The Night Eternal (Strain Trilogy #3) by Guillermo del Toro and Chuck Hogan--I don't really have a lot to say about this. I enjoyed the first book in this series, The Strain, as I thought it provided one of the more realistic (and, therefore, scary) explanations of vampires-as-virus theories that I'd ever read. Planes full of plague (read: vampires) land in major cities around the world and BOOM! Vampires spread through the population like a hot virus.
The second book, The Fall, I never even reviewed. I liked it, but not quite as much as the first one. The world has been consumed by new vampires (literally!), and one ancient vampire, The Master, is bent on world domination. Lots of plotting and scheming are involved as well as a secret vampire-y book bound in silver (because it is full of vampire secrets!). There are still some humans fighting the good fight, and if they can get the book, they might have a chance.

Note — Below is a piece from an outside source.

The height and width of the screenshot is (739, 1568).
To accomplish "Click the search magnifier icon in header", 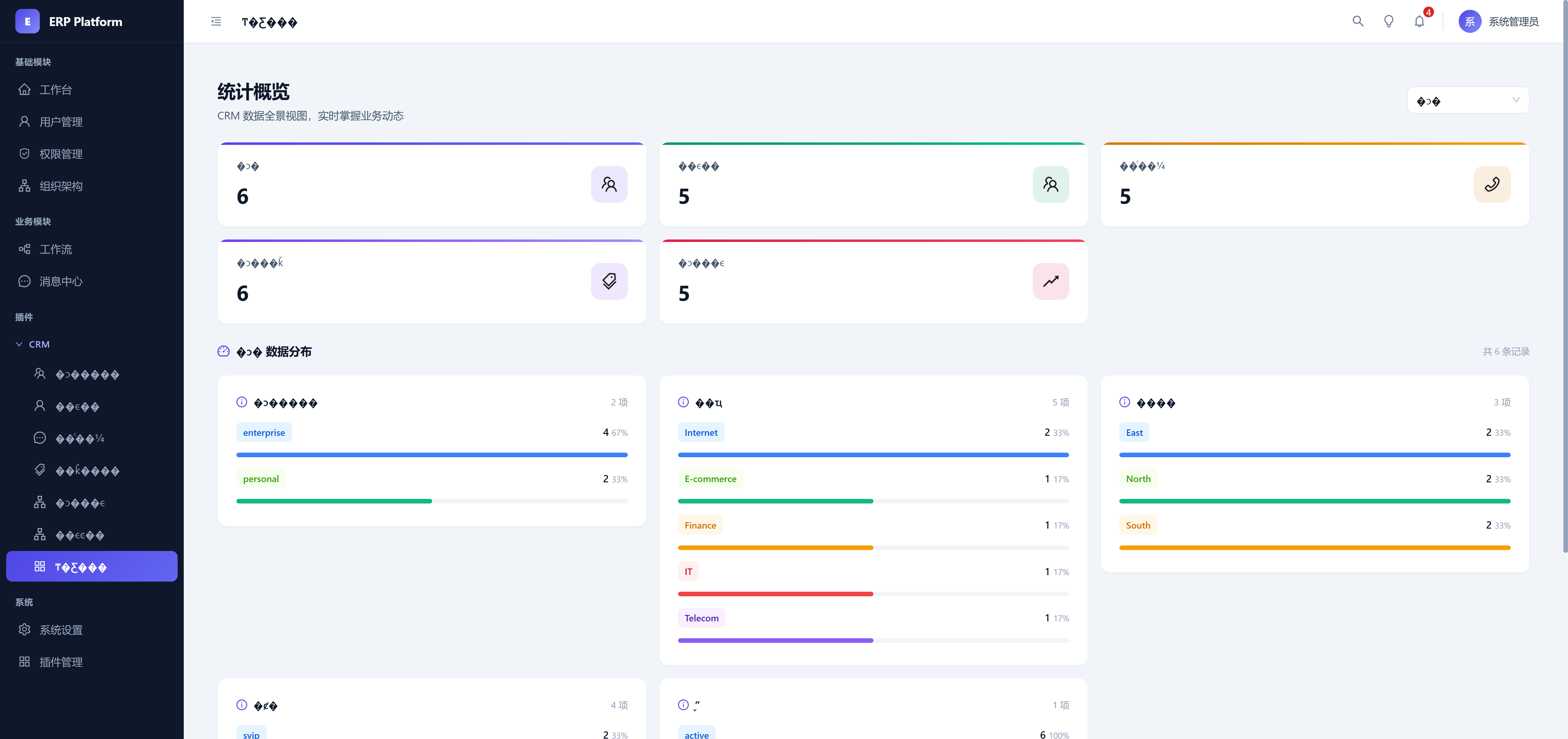I will (1357, 21).
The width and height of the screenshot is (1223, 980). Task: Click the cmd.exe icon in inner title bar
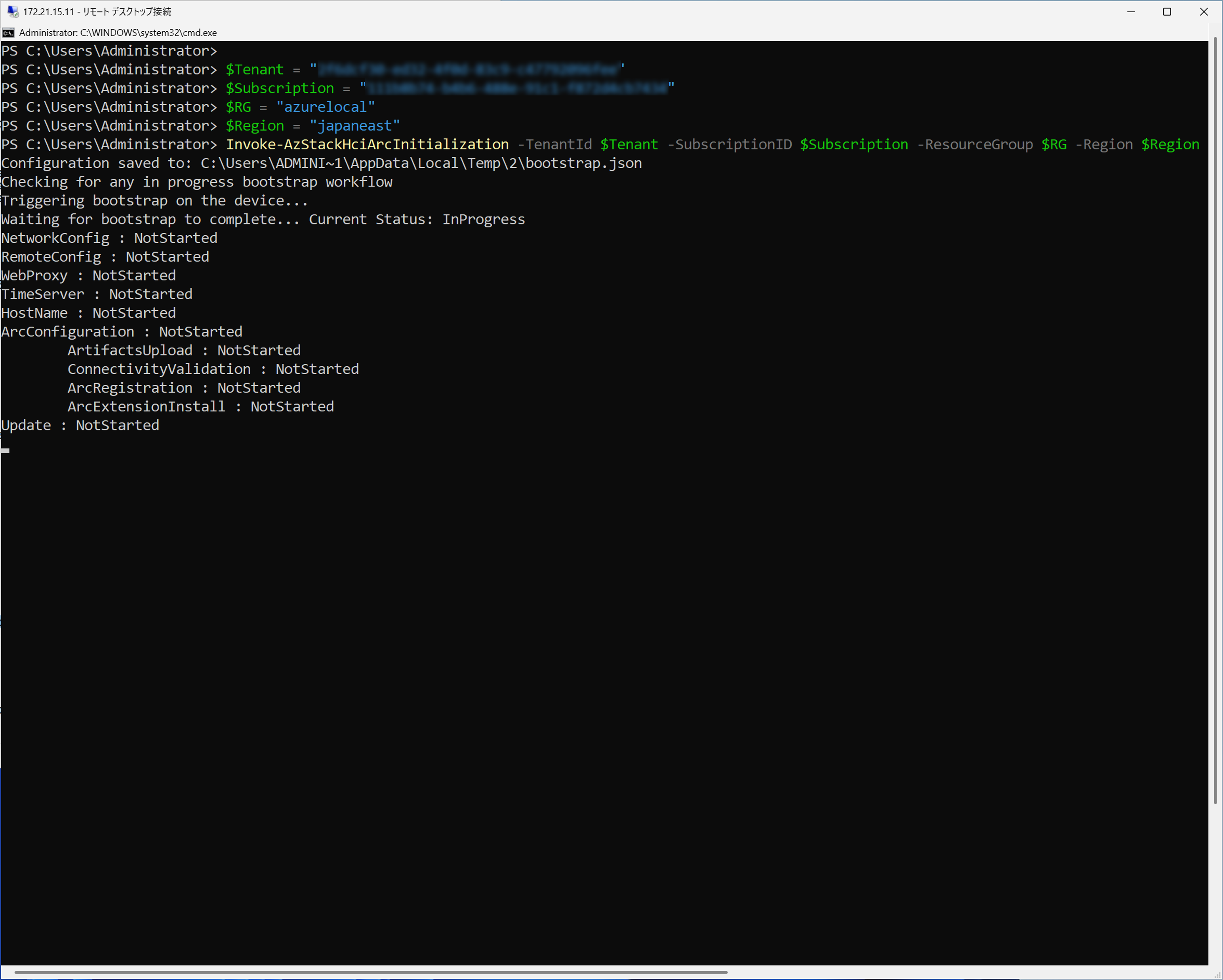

Now you are up to date for The Night Eternal. The book has been found, but The Master has gained a lot of control and most humans have either been turned into vampires or moved into food camps (a vamp's gotta eat!). The earth has been plunged into nuclear winter...or at least nuclear night--only a few hours of daylight every day--very convenient for the vamps, not so much for the humans. The only chance for humans to take back their planet is to destroy The Master and the only way to do that is to destroy his origin site and the only way to do that is to decode the secret vampire book. Of course, this part of the story was the suspenseful will-they-or-won't-they-make-it-in-time part, and it was OK. I felt like the dialogue was kind of clunky--it may have been the same in the previous books and I just don't remember, but here I really had a hard time with some of it. I also had a hard time with the characters' relationships. The first two books take place over the course of two weeks, and everybody is pretty close-knit, either through their previous relationships or just by virtue of the fact that they all came together as survivors. The last book takes place two years after The Fall, and the relationships have shifted. I suppose this is normal, but I just didn't quite buy the way everything seemed to have fallen out.
What I did like about this book was the vampire creation myth that is revealed in between bits of action. There is one vampire that is fighting on the side of the humans, and you get his backstory and, along with it, you find out where The Master came from, which I found pretty interesting. (Stephen King and I seem to disagree--his review is on the Amazon.com page, linked above.)
So, to sum up, I'd highly recommend The Strain, and if you're going to read that one, you might as well read the other two to see how it all ends.